Summit of the Saint Elias Mountains in Kluane National Park of Yukon, Canada

Pinnacle Peak is a remote 3,714 m mountain summit of the Saint Elias Mountains, in Kluane National Park of Yukon, Canada. It ranks as the 37th-highest officially named mountain in Canada. It is situated at the head of the South Arm of the Kaskawulsh Glacier. Topographic relief is significant as the summit rises 1,500 m above the Dusty Glacier in 3.5 km. Neighbors include Mount Kennedy, 14 km to the south, and Mount Alverstone, 14 km to the south-southwest.

==Climate==
Based on the Köppen climate classification, Pinnacle Peak is located in a subarctic climate zone with long, cold, winters, and short, cool summers. Winter temperatures can drop below −30 °C with wind chill factors below −50 °C. This climate supports the Kaskawulsh, Dusty, and Lowell glaciers surrounding the peak.

==Climbing==
The first ascent of the summit was made April 20, 1965, led by Ed Boulton, along with Alvin Randall, Ome Daiber, Dave McBrayer, Bob Booher, and Arnie Bloomer via the west ridge.

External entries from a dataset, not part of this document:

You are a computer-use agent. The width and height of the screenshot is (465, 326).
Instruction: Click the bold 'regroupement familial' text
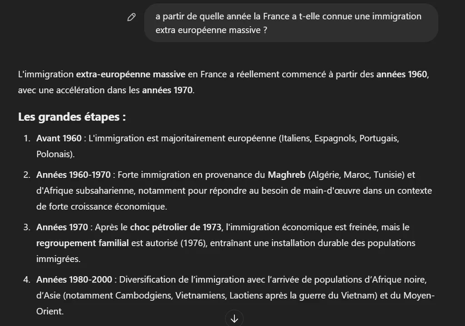click(83, 243)

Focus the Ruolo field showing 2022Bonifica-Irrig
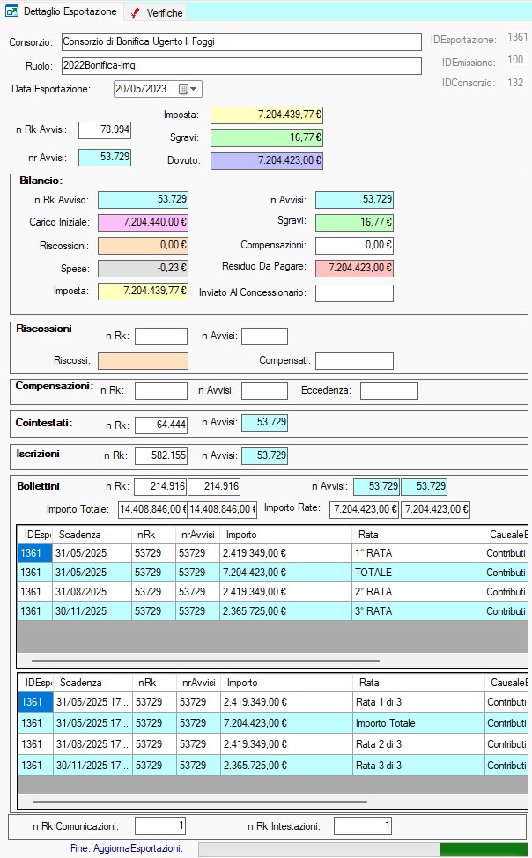pyautogui.click(x=240, y=66)
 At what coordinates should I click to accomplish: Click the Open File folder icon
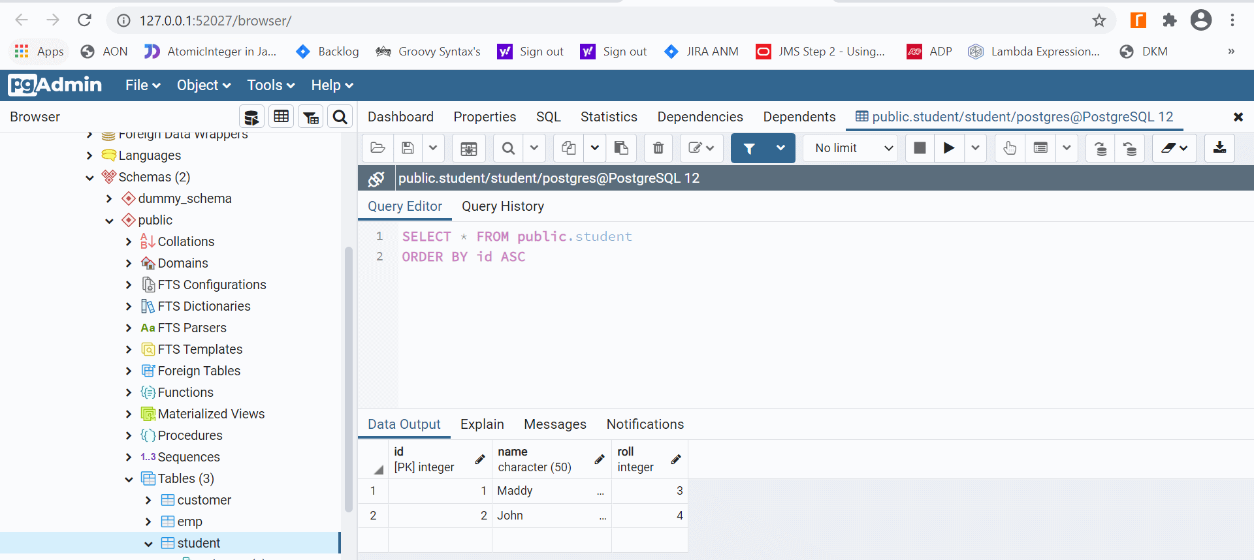pos(378,148)
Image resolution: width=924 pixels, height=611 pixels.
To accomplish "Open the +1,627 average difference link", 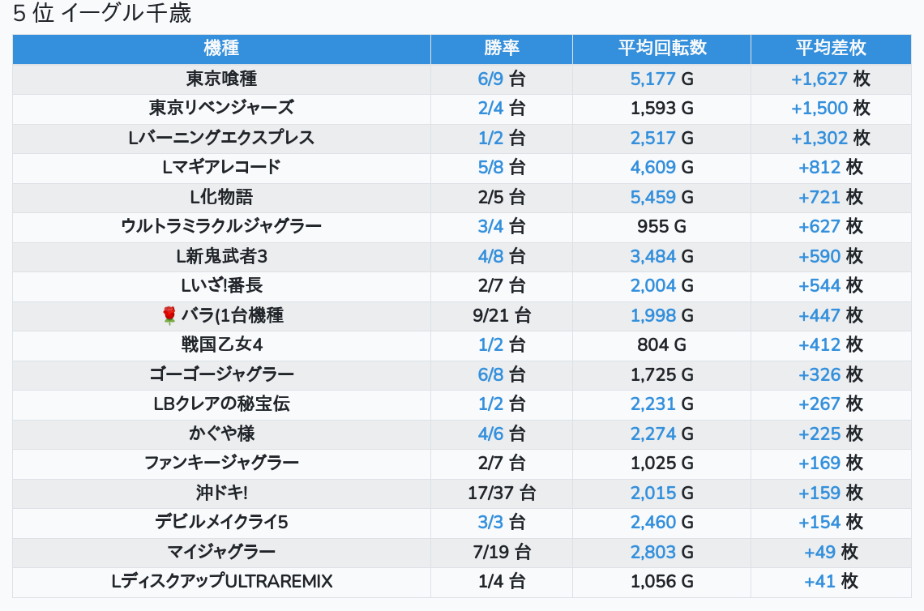I will click(819, 79).
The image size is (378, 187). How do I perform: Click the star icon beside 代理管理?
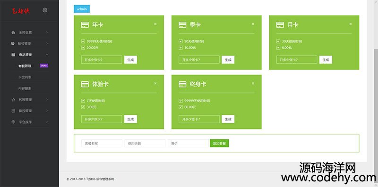tap(13, 100)
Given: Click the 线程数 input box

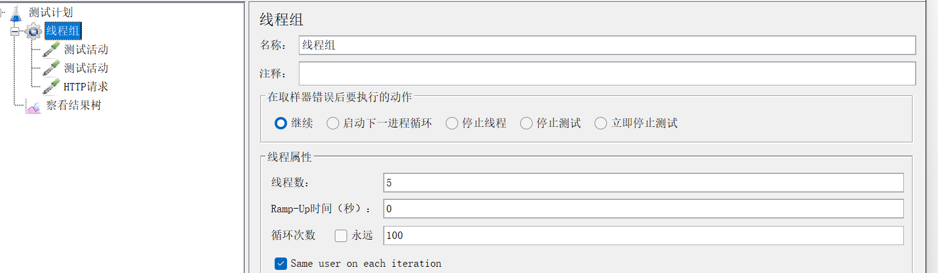Looking at the screenshot, I should (644, 183).
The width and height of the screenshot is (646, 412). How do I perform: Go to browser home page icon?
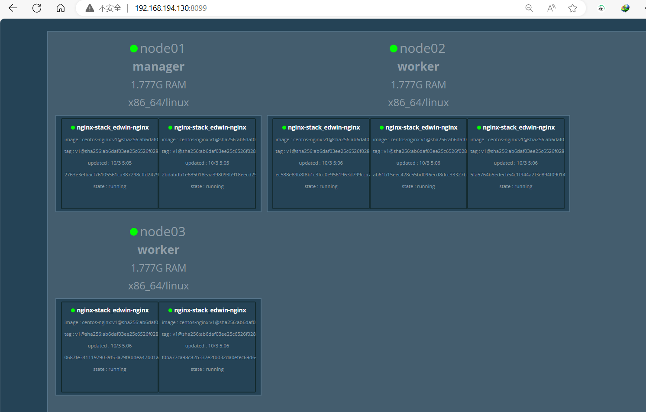[x=61, y=8]
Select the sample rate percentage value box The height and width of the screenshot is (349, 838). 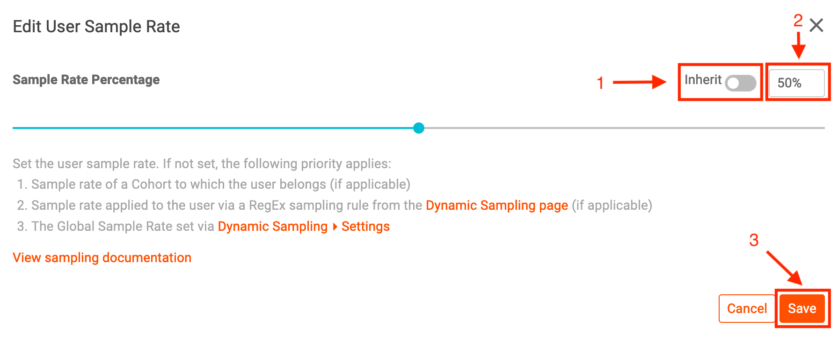pos(797,83)
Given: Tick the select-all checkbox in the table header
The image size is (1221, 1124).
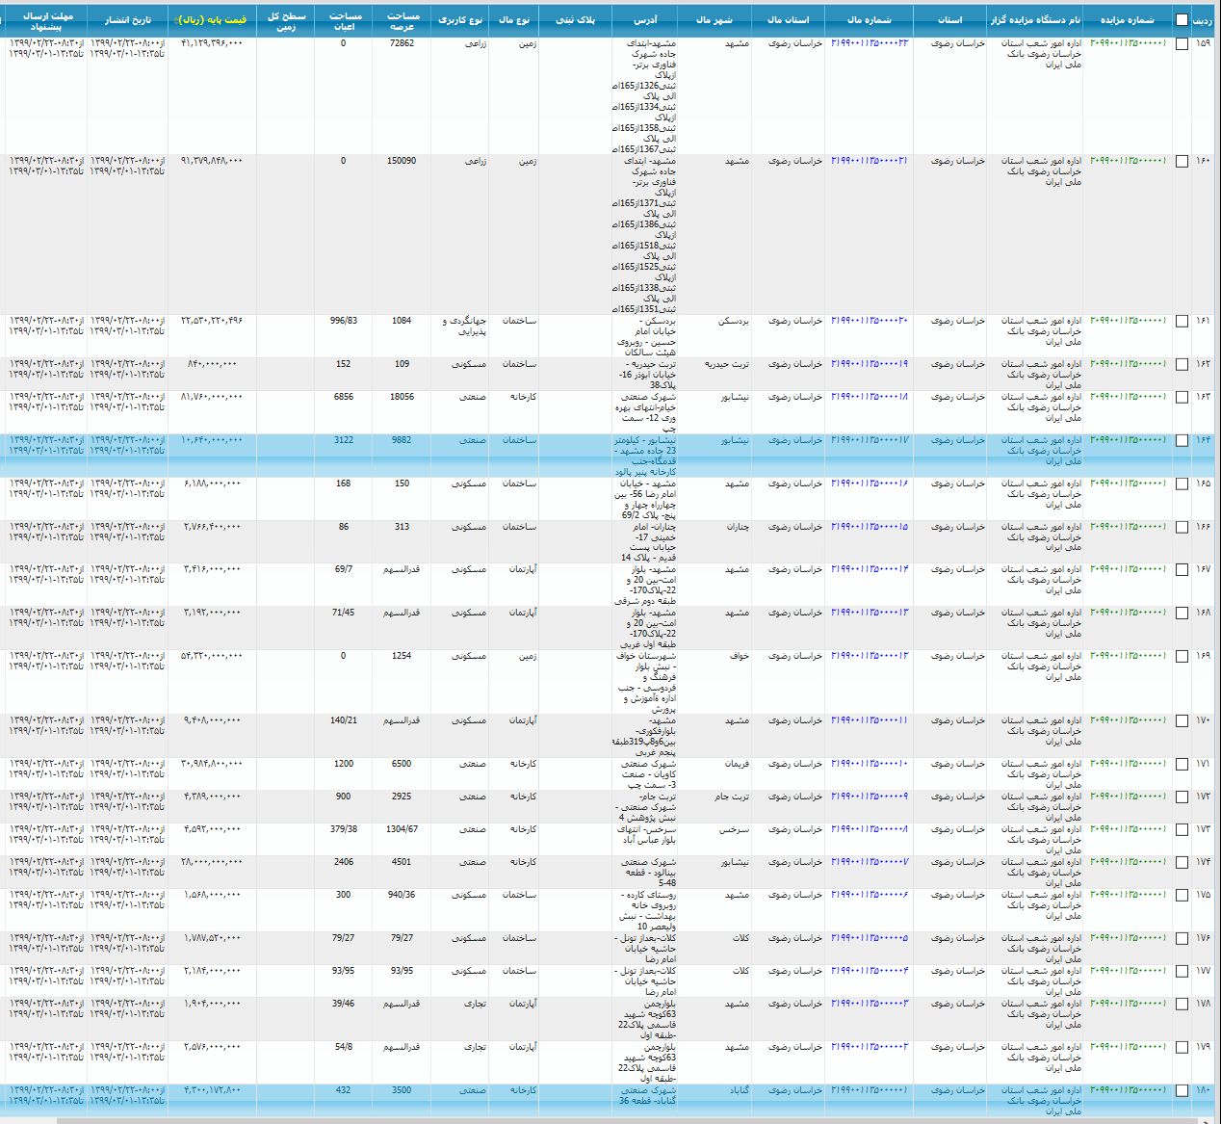Looking at the screenshot, I should [1182, 19].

In May 1974, Harry Bowron, Hugh Ewing, Kirk Keogh, and Bruce Carson made first ascents of the east and north ridges. The third ascent took place in 1990, and was the first by Canadian mountaineers, a group which included Bill McKenzie, Bill Geddes, Roger Wallis, Glynis Peters, Yan Huckendubler, Gord Gruber, and Joe Prokopiak.